---- Material supplied
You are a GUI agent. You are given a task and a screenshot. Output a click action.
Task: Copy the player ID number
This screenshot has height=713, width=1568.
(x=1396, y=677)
--------
---- Material supplied
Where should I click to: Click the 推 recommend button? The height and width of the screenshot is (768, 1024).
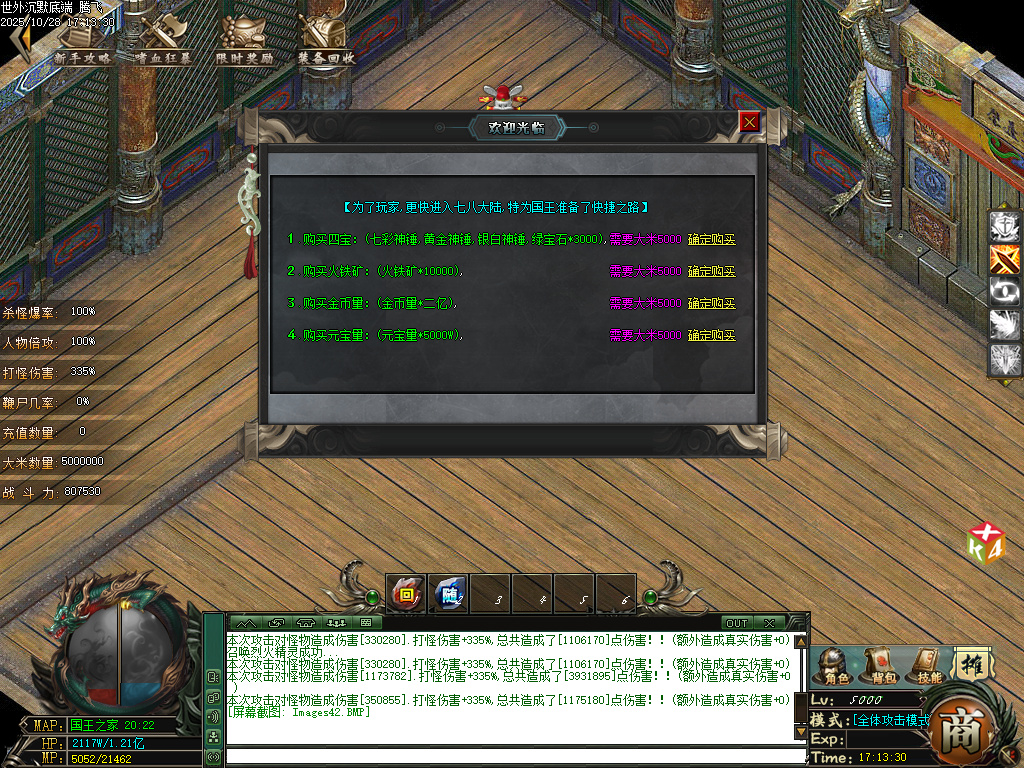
--------
What is expected: Rewrite everything from the line containing "You are a GUI" down to the line containing "(x=1396, y=677)", swapping "player ID number" for "account ID" and leaving all else unchanged.

Response:
You are a GUI agent. You are given a task and a screenshot. Output a click action.
Task: Copy the account ID
This screenshot has height=713, width=1568.
(x=1396, y=677)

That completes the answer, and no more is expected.